After the expiration of the aforementioned term of the company, a new label is assigned to the specialized site (Companies Registry) – proposal to strike-off. It will remain until the owners of the company receive an official notice of the liquidation of the company. As soon as the notification was received, the company was officially liquidated.
Is it possible to restore a liquidated company?
Theoretically, this can be done. According to British law, it is necessary to obtain in a local court a ruling on the inclusion of a company in the Register of Companies. But this is possible only if the lawyers of the enterprise prove the facts confirming the benefit of its renewal.
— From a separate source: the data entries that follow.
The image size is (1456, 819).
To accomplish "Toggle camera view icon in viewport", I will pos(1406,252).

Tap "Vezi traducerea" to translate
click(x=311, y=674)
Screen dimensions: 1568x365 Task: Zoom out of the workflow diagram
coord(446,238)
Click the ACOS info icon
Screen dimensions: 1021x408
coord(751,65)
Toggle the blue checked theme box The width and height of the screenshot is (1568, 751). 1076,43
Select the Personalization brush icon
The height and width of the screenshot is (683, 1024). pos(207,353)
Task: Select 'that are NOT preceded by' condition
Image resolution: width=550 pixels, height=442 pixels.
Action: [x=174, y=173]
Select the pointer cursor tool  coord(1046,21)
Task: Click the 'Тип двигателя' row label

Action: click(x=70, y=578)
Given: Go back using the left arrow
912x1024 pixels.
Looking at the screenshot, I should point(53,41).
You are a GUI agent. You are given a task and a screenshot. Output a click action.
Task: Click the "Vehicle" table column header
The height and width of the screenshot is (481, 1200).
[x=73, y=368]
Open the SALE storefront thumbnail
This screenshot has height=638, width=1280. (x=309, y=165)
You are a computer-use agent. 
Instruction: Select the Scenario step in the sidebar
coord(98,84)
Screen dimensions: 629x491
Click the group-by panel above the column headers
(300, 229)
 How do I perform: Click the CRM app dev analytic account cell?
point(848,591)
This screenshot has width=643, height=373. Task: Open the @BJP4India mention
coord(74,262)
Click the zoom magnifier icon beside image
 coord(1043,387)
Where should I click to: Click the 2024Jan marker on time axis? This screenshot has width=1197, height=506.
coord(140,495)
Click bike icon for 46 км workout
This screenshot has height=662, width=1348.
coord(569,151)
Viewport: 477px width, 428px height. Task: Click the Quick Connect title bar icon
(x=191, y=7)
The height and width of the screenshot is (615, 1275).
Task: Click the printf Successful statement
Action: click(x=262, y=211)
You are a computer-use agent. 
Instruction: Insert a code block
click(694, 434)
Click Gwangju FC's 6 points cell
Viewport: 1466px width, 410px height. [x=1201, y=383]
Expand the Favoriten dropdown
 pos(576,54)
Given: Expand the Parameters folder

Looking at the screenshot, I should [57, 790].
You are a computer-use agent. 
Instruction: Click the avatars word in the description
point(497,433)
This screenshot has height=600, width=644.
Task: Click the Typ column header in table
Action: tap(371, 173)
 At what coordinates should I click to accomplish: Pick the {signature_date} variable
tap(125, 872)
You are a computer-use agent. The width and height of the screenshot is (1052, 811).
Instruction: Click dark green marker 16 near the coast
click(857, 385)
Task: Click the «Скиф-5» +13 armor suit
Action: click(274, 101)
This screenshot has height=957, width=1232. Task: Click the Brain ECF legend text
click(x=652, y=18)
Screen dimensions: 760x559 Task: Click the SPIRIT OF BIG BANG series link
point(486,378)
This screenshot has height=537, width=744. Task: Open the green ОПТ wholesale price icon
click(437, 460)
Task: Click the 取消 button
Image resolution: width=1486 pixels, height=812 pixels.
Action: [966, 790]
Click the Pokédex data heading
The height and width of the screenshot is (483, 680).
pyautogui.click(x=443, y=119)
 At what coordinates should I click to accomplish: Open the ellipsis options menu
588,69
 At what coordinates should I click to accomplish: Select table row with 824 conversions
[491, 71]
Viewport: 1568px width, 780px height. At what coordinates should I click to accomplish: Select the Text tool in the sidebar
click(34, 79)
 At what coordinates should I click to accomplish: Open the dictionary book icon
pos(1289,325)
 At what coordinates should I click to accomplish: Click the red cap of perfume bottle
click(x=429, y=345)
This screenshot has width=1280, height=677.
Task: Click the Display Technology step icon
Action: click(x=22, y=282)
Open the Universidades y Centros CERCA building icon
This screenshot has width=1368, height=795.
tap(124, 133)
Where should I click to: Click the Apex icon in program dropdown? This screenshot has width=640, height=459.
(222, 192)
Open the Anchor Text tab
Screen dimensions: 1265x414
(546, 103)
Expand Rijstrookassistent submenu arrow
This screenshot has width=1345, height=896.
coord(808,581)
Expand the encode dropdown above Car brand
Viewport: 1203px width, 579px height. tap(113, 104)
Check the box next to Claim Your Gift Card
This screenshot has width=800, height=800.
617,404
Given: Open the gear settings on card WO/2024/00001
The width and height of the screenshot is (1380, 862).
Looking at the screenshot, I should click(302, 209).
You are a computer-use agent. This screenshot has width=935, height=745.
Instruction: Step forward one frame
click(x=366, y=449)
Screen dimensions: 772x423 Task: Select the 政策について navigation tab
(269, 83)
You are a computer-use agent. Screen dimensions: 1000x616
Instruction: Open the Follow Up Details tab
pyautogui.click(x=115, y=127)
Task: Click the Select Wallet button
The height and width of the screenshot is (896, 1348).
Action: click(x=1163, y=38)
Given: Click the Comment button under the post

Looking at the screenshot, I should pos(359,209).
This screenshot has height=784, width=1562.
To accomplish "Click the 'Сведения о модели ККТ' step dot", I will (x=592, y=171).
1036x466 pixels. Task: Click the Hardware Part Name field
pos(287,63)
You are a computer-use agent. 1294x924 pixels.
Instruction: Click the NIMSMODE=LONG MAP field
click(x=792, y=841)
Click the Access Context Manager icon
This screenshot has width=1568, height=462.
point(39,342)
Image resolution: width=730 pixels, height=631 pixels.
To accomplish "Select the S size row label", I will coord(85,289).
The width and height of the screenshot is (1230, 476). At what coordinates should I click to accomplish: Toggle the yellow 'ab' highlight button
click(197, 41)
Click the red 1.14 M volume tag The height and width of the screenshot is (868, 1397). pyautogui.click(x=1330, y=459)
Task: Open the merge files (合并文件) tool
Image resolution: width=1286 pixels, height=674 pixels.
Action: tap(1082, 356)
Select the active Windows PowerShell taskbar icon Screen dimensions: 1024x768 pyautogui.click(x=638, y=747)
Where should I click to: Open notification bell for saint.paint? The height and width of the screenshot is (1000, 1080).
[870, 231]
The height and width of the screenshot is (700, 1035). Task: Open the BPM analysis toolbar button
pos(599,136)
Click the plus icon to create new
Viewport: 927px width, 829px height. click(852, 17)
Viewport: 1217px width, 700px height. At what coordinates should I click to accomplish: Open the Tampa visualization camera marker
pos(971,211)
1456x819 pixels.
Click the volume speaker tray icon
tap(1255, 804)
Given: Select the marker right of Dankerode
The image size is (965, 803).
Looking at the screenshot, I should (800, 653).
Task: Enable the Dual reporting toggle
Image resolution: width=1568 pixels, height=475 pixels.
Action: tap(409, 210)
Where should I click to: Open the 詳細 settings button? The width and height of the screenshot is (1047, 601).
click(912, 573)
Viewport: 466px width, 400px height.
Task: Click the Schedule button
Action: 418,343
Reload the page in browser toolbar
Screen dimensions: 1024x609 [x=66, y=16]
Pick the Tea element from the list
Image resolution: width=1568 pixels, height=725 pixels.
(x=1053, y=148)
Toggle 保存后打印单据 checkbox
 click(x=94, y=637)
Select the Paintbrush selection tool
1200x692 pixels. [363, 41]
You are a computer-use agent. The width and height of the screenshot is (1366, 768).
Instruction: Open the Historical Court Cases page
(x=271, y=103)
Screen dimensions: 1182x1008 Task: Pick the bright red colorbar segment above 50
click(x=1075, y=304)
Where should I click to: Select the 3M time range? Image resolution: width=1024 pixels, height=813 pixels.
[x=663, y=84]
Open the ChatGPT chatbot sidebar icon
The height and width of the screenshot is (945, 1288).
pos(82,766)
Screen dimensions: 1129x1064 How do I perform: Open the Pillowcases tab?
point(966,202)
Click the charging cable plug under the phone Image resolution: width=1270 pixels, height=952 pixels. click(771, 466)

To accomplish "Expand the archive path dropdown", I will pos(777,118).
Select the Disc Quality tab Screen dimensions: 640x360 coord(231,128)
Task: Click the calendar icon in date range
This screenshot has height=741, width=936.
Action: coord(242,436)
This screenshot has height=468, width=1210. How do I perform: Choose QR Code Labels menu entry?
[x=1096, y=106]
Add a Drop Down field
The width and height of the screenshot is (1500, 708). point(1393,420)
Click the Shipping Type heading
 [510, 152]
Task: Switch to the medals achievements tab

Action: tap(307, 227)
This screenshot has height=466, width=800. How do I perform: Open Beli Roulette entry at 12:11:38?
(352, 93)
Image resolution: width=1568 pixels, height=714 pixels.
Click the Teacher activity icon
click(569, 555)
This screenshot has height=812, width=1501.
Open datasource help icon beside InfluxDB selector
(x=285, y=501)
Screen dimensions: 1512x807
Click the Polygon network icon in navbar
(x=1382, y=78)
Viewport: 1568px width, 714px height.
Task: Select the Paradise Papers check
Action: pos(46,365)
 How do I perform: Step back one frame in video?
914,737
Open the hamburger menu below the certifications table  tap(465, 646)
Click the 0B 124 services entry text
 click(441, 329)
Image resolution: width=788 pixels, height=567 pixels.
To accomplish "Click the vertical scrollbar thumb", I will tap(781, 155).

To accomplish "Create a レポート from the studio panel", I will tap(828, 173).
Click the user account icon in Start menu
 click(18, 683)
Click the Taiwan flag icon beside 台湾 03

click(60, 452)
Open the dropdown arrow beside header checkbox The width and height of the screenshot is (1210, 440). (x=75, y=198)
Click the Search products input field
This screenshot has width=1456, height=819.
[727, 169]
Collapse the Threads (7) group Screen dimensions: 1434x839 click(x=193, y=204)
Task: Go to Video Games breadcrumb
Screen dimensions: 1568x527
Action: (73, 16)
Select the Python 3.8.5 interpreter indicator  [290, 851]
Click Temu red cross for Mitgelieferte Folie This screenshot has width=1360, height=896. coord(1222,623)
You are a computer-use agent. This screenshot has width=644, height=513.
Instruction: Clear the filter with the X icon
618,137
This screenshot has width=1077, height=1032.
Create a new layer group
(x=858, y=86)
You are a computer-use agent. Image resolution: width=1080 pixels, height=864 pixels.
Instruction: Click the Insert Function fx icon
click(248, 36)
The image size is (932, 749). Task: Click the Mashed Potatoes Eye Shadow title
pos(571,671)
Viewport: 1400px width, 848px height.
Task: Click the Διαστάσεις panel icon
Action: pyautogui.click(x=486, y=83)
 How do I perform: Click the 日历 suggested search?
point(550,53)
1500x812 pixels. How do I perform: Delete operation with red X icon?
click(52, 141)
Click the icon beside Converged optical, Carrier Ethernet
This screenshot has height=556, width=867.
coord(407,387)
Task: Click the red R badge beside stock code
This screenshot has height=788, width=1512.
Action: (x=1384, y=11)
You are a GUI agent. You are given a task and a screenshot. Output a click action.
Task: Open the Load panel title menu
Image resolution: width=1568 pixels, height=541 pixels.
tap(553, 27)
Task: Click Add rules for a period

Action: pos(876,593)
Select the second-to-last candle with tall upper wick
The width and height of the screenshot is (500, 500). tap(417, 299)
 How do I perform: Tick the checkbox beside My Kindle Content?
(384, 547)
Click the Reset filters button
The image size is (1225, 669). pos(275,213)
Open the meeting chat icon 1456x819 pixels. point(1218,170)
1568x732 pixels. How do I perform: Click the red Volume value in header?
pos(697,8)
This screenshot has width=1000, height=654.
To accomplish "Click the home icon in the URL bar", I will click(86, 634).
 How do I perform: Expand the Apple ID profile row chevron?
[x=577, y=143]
In reality, the owner of the company faces almost insurmountable difficulties, overcoming of which is in most cases unprofitable both from a financial point of view and in terms of time. Therefore, usually liquidated companies do not try to restore, but simply register a new one (this is cheaper and simpler).
Do you need help liquidating your company? Our lawyers will provide you with qualified assistance in this matter. We will prepare all the required papers, and provide you with full support at all stages of this procedure.